The youth in Bhutan have been quick to adapt to Western styles, raising concern for many in the deeply conservative Buddhist nation, one of the world's last remaining holdouts to the forces of globalization. Raymond Thibodeaux reports for VOA from Thimphu, the capital of Bhutan.
Just a decade ago, it was more common to see people in this rustic capital walking around with longbows slung across their shoulders, an emblem of the national pastime of archery. But, more and more, the longbows are being replaced by guitars.
Singye Namgay, a 16-year-old Bhutanese musician, says he no longer stands out when he strolls around town with his guitar. Thimphu is filling with teenagers in ragged jeans and t-shirts, strumming folk tunes like a small platoon of Bhutanese Bob Dylans.
Bhutan, a tiny, isolated Himalayan nation sandwiched between India and China, is starting to open its doors to the world.
"The radio stations here are playing English songs, especially, and a few number of Bhutanese songs, I guess," Singye says. "Television is [also] there - American Idols and stuff like that."
These influences are fairly new to most of Bhutan, which did not officially have satellite television and the Internet less than a decade ago.
Compared to the rest of South Asia Bhutan's modernization appears to be in slow motion.
But with its first-ever national election recently concluded, Bhutan has ended a century of rule by absolute monarchy and ushered in an era of democracy.
Some analysts say that democracy in Bhutan could speed up the onslaught of Western culture in a country where preserving its distinct culture is one of the guiding tenets of growth.
Bhutanese authorities no longer strictly enforce the national dress code: ankle-length dresses for women and a knee-length bathrobe-like garment, called a kho, for men.
Dorjee Tshering, director of Bhutan's culture ministry, says the dress code is not just about fashion, it is about national identity. He says the forces of globalization can be a threat to Bhutan's culture, especially among the nation's youth, who are usually quick to adapt to change.
"At one point we really felt the threat of losing our culture," he said. "I think the pressure from outside cultures is so much that now with television and with us opening to some of the things being made available to, especially, the youth who want to be part of the global culture. That can be a threat."
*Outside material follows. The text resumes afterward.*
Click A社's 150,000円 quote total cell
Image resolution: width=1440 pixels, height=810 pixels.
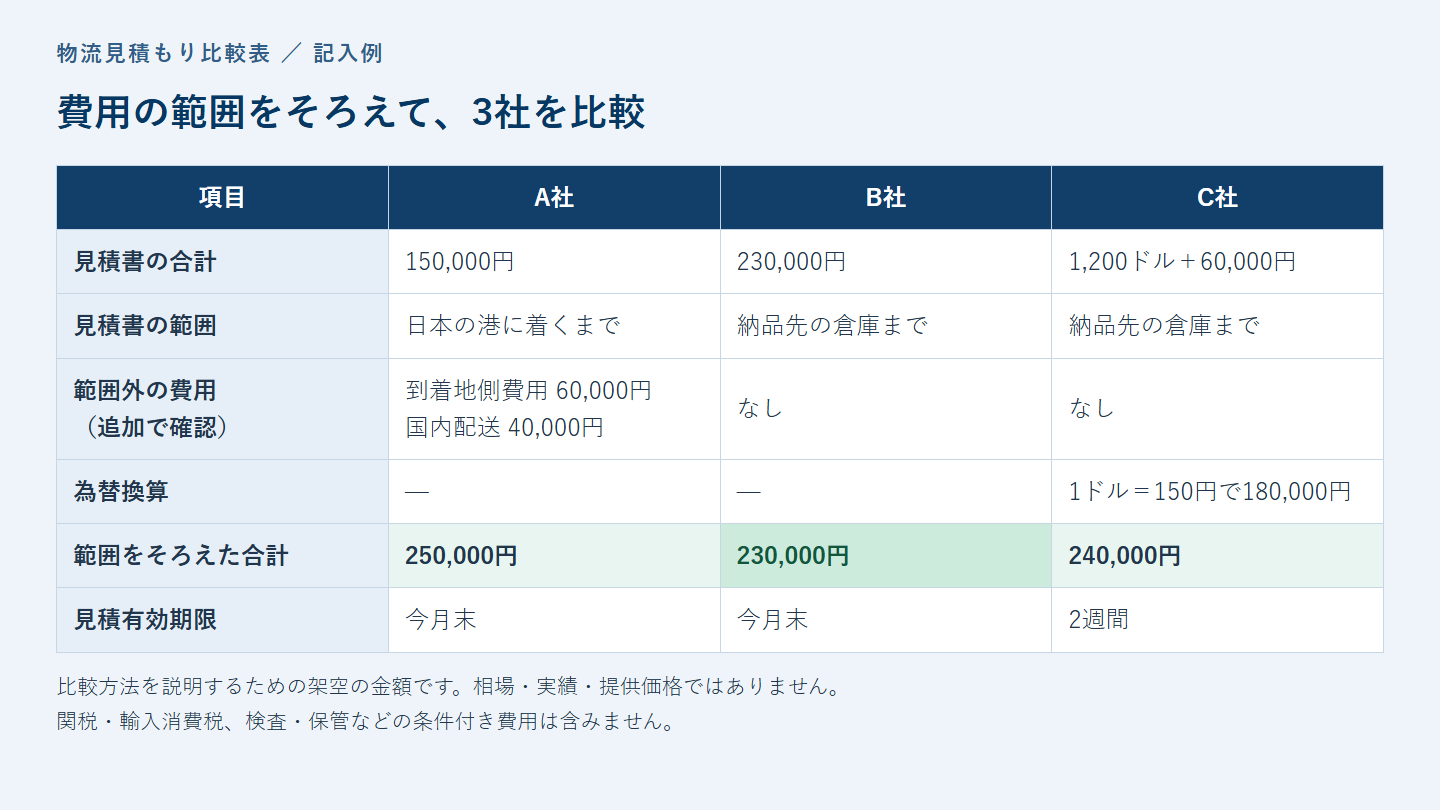pos(554,262)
But he says Bhutan's increasing access to the rest of the world gives the Bhutanese a chance to expand their culture. He says foreign influences can blend with Bhutanese culture, not obliterate it.
Bhutan's government occasionally steps in to stifle influences it does not like, as it did a few years ago by banning several cable channels, including MTV music videos and the wrestling series known as WWE.
The bans annoy many young Bhutanese people like Namgay Zam, a radio announcer for one of Thimphu's new rock stations, Kuzoo FM.
"The youth were dropping out of school and they were aping hip-hop culture - dressing that way and speaking the lingo," he said. "So the government thought it was high time they did something about it, so all the music television stations got removed, so you cannot watch it anymore. Who are they to decide what it is not good for the masses? I think all of us are intelligent enough to know what is right and what is wrong, what to take in and what not to take in."
As the sun falls behind the snow-capped mountains surrounding the capital, groups of teenagers in baggy jeans and concert t-shirts start filtering in and out of Internet cafes and discos to puff on imported cigarettes.
Cigarettes are banned in Bhutan, but the ban on them, just like the dress code, is loosely enforced.
It is yet another symbol of Bhutan in transition.